Quien conoce a Juan Ramón Martínez más allá de sus columnas encuentra a un hombre que, según quienes lo frecuentan, conserva las costumbres de los personajes de su tiempo: conversador, de lenguaje fluido, gran devorador de libros sin importar el género o el tema, amigo de la ironía y del chiste bien contado, pero capaz de analizar “seria y fríamente el acontecer nacional” cuando la gravedad lo requiere.

Está casado con Nora Isabel Midence Bones, con quien tuvo cinco hijos: Juan Ramón, José Ernesto, Elia Mercedes, Alejandra María y Juan Fernando. La pérdida de su hijo José Ernesto — poeta, diseñador gráfico, autor del libro El Idilio de las Flores — fue el golpe más duro de su vida personal, descrito en sus propias palabras con una mezcla de dolor y orgullo que solo los padres que han amado sin reservas pueden escribir.

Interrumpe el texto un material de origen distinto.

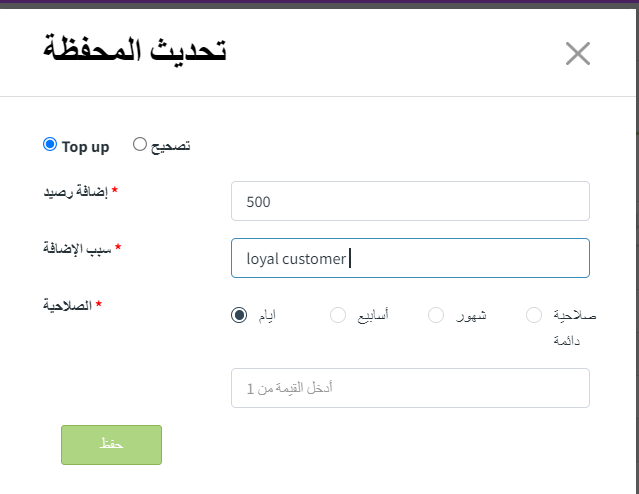Click the Top up text label

(x=86, y=147)
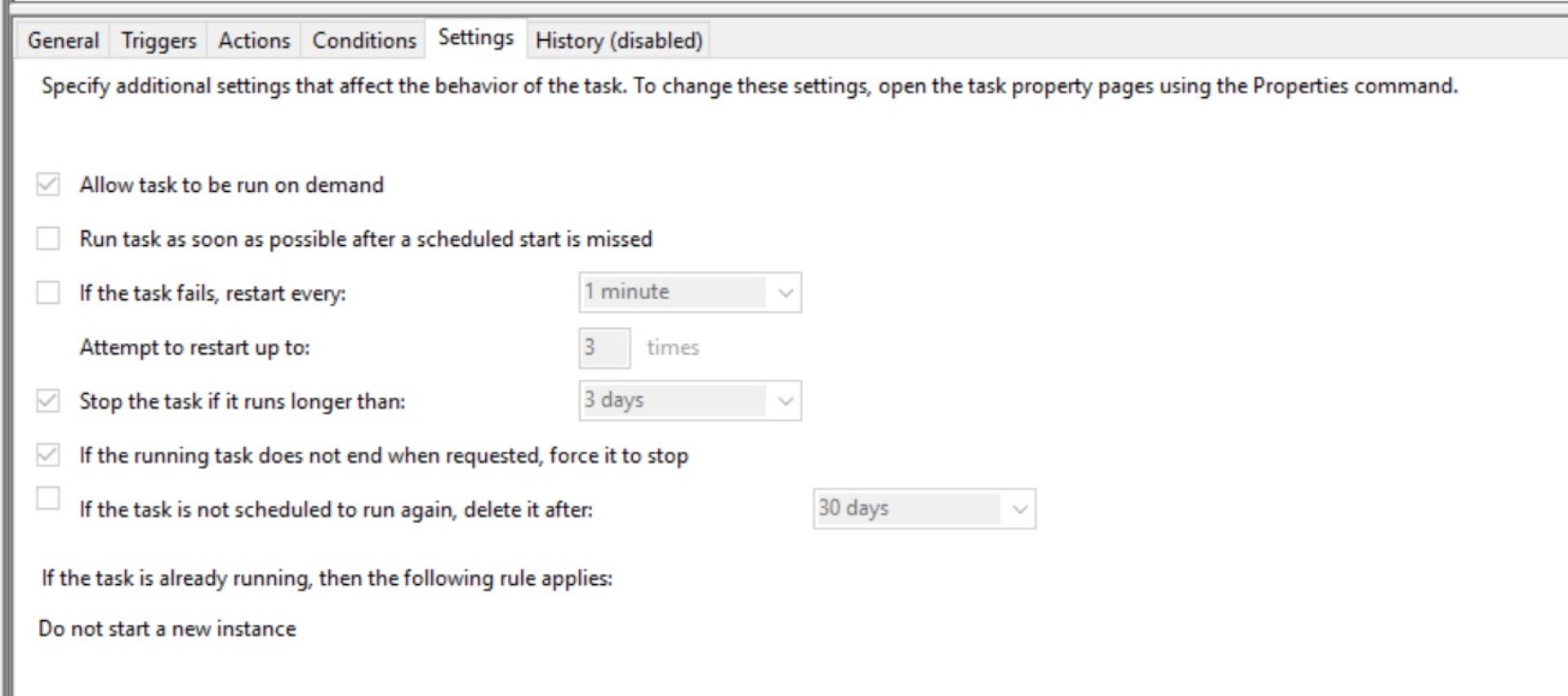The height and width of the screenshot is (696, 1568).
Task: Select the Actions tab
Action: tap(254, 40)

Su origen es, para él, un dato de identidad, no de superación. Nunca renegó del peón de la Standard ni de las calles de tierra de Olanchito. “Tiene su origen en el seno de los sectores sociales más humildes de Honduras”, decía su perfil político — y él nunca lo desmintió con sus acciones.

Olanchito es el municipio con el mayor índice de alfabetización de todo el departamento de Yoro, con un 86.4%. Ese dato no es un accidente — es el resultado de generaciones de familias que apostaron por la educación como única palanca de movilidad en una ciudad sin grandes capitales ni apellidos de privilegio.

Juan Ramón Martínez es el ejemplo más documentado de ese modelo: hijo de un peón, becado por el mérito, formado en la capital, y devuelto a Honduras entera en forma de columnas, libros, discursos y análisis que durante seis décadas no han dejado de decir lo que muchos prefieren no escuchar.

El avión de 1963 despegó de un descampado árido a las afueras de Olanchito. El muchacho que se asomó a la ventanilla y vio desaparecer los techos de zinc de su ciudad natal no regresó como alcalde — como su amigo Darío Turcios le había advertido en broma que le pasaría si se quedaba. Regresó como el intelectual más persistente que esa ciudad ha producido.
Y eso, para Olanchito, vale más.

En el mes de su natalicio, en El Comejamo hacemos este humilde pero sincero reconocimiento a un personaje que inspira en el periodismo, en su vida y en su amor por Olanchito… Felicitaciones mi querido y predilecto paisano Juan Ramón Martínez.